4On aurait tort d’imaginer que cet assemblable insolite rend le volume moins intéressant. Tout au contraire peut-être, il présente le mérite d’offrir une large vue sur l’écriture critique de Barbey saisie en diachronie, des textes les plus anciens jusqu’aux derniers textes. Il en manifeste par ailleurs les lignes de force, cette unité et cette cohérence qu’il revendiquait pour son œuvre critique : la part du politique s’impose ainsi, page après page, rappelant la vocation première d’un homme avide d’action, résigné, faute de mieux, à la littérature. Du Dandysme et de George Brummell aux Dernières Polémiques, la lecture du volume dessine moins une figure austère du parti de l’ordre — il affirmait fièrement à son ami Trebutien en mars 1848 : « […] je serai plus du côté de l’ordre dont nous n’aurons jamais assez que du côté de la liberté dont nous commençons à avoir trop » (Barbey d’Aurevilly, 1982, p. 116) — que celle d’un ardent défenseur des « thèses perdues », comme l’écrivait Tarbé, un mélancolique qui, comme le suggère Marie-Catherine Huet-Brichard, « voit son monde s’écrouler » et « continue, envers et contre tout, de lutter, pour survivre et pour masquer, derrière le mordant du sarcasme et de l’ironie, combien l’Histoire présente le crucifie » (p. 1351).
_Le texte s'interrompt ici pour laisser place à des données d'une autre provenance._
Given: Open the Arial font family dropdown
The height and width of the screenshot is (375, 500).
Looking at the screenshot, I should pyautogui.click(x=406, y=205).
Si c’est la vérité profonde des Dernières Polémiques, n’est-ce pas déjà celle de Du Dandysme et de George Brummell, attaché à écrire une aristocratie qui s’efface ? Ainsi, malgré sa diversité et son hétérogénéité apparentes, ou grâce à elles peut-être, ce volume offre une entrée pertinente et complète dans la critique et donc dans la pensée aurevilliennes.
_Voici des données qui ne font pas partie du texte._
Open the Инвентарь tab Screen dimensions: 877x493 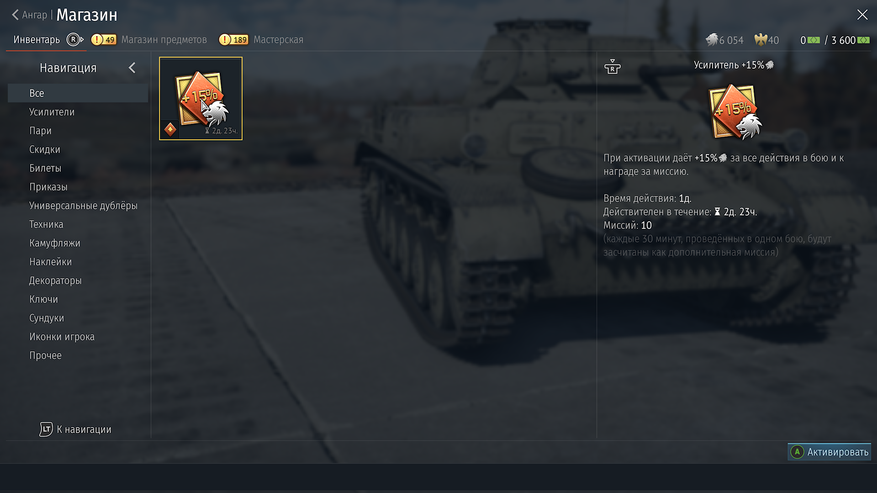coord(36,40)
Synthèse et perspectives critiques

5C’est d’autant plus vrai que, comme c’est le cas dans l’ensemble des volumes publiés à ce jour, chaque texte bénéficie d’une excellente présentation : introduction, histoire de la publication, riches annotations, exposé des variantes, le volume étant par ailleurs doté d’un index des noms de personnes et de personnages et d’un index des œuvres qui permettent d’y naviguer aisément malgré son épaisseur. Le plaisir de la lecture du texte aurevillien, souvent savoureux, toujours intéressant, est renforcé par celui de la lecture des introductions, qui toutes émanent de spécialistes de grand talent : Mathilde Bertrand, Laurence Claude-Phalippou, Alice De Georges, Pierre Glaudes, Marie-Catherine Huet-Brichard, France Marchal-Ninosque, Catherine Mayaux (cités dans l’ordre alphabétique). Ils lisent les recueils rassemblés dans le volume à la fois de très près, dans leur détail le plus précis, et avec le surplomb que leur confère leur culture, en les intégrant dans un contexte historique, idéologique et littéraire. Leurs introductions guident le lecteur dans une découverte ou redécouverte du texte pour lequel elles proposent systématiquement une contextualisation précise et un éclairage critique. Tout juste peut-on regretter à cet égard l’extrême brièveté de la présentation de Goethe et Diderot, d’autant plus regrettable que l’éditrice rappelle que Barbey considérait ce texte comme « l’un des volumes les plus importants de sa critique » (p. 535). Les autres introductions tiennent en revanche leurs promesses et se recommandent par leur richesse, leur érudition, leur précision ; elles s’appuient sur l’apport des recherches aurevilliennes les plus récentes pour proposer des synthèses critiques, notamment pour les livres les mieux connus, et tracer des pistes nouvelles aussi bien pour ceux-là que pour ceux d’entre eux qui connaissent dans ce volume leur première édition critique scientifique, Les Ridicules du temps, Les Vieilles actrices, Polémiques d’hier et Dernières Polémiques. Cette édition, qui rend accessibles des textes, pour certains peu connus, et les accompagne de commentaires solides, fait incontestablement date.